Les parties ont été régulièrement averties du jour de l'audience.
Le rapport de M. B... a été entendu au cours de l'audience publique.
Considérant ce qui suit :
1. Mme E... épouse D..., ressortissante tunisienne, née le 30 juin 1971 et mariée à un ressortissant français en 2014 en Tunisie, est entrée en France le 11 mars 2016 en étant munie d'un visa d'entrée portant la mention " vie privée et familiale " en qualité de conjointe de ressortissant français, valable du 15 décembre 2015 au 15 décembre 2016. Puis elle a été titulaire d'un titre de séjour d'une durée pluriannuelle en tant que conjointe de ressortissant français jusqu'au 15 décembre 2018. Elle a demandé au préfet du Calvados le renouvellement de son titre de séjour le 3 décembre 2018. Par un arrêté du 30 janvier 2019, le préfet a refusé de lui délivrer un titre de séjour au motif que la communauté de vie avait cessé entre l'intéressée et son époux, lui a fait obligation de quitter le territoire français dans le délai de trente jours et a fixé le pays de destination. Par un jugement du 24 juillet 2019, le tribunal administratif de Caen a annulé l'arrêté (article 1er), enjoint au préfet de délivrer à Mme D... un titre de séjour en application des stipulations du a du 1 de l'article 10 de l'accord franco-tunisien du 17 mars 1988, dans un délai d'un mois à compter de la notification du jugement (article 2), mis à la charge de l'Etat le versement d'une somme de 1 200 euros au titre de l'article L. 761-1 du code de justice administrative (article 3) et rejeté le surplus de sa demande (article 4). Le préfet relève appel de ce jugement.

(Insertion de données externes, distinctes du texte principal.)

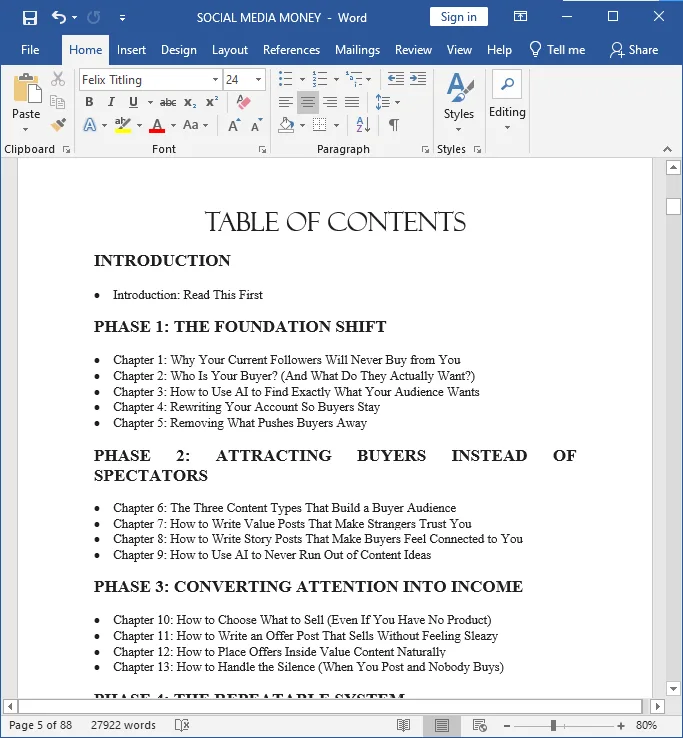Switch to the Layout tab

pyautogui.click(x=230, y=50)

Sur l'exception de non-lieu à statuer :
2. Si le préfet du Calvados relève appel du jugement le 13 août 2019, il a délivré à Mme D... le 9 septembre 2019 un titre de séjour valable du 16 décembre 2018 au 15 décembre 2028. Il ressort des pièces du dossier que la délivrance de ce titre a été effectuée pour procéder à l'exécution du jugement rendu par le tribunal administratif. Dans ces conditions, la requête d'appel du préfet du Calvados n'est pas devenue sans objet. Il y a lieu, dès lors, d'y statuer.

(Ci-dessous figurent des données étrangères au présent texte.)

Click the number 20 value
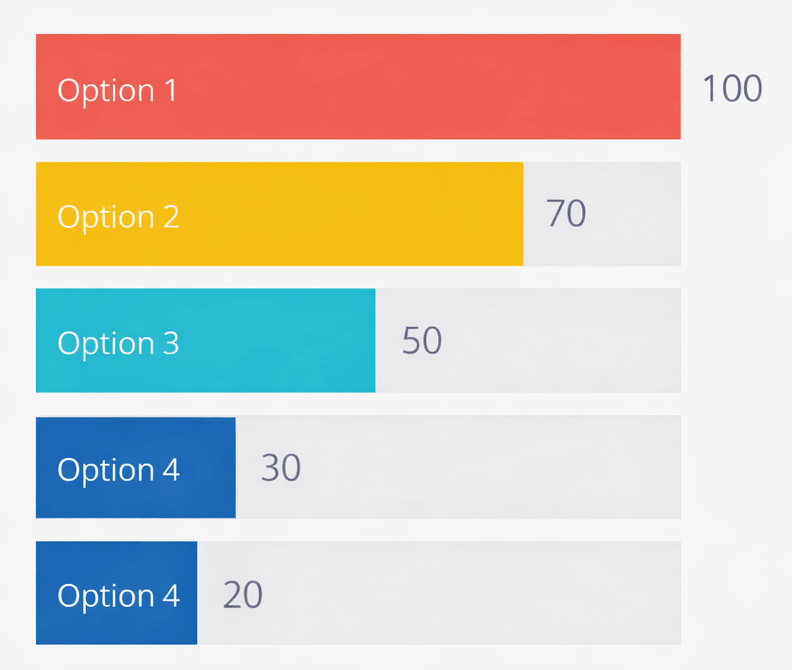The width and height of the screenshot is (792, 670). pyautogui.click(x=242, y=595)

Sur la légalité de l'arrêté contesté :
3. Pour annuler l'arrêté contesté, le tribunal administratif de Caen a estimé qu'en raison du maintien de la communauté de vie entre Mme D... et son époux, qui est ressortissant français, l'intéressée remplit la condition de vie commune exigée par les stipulations de l'article 10 de l'accord franco-tunisien du 17 mars 1988 pour la délivrance d'un titre de séjour et que le préfet de Calvados a entaché sa décision d'une erreur manifeste d'appréciation.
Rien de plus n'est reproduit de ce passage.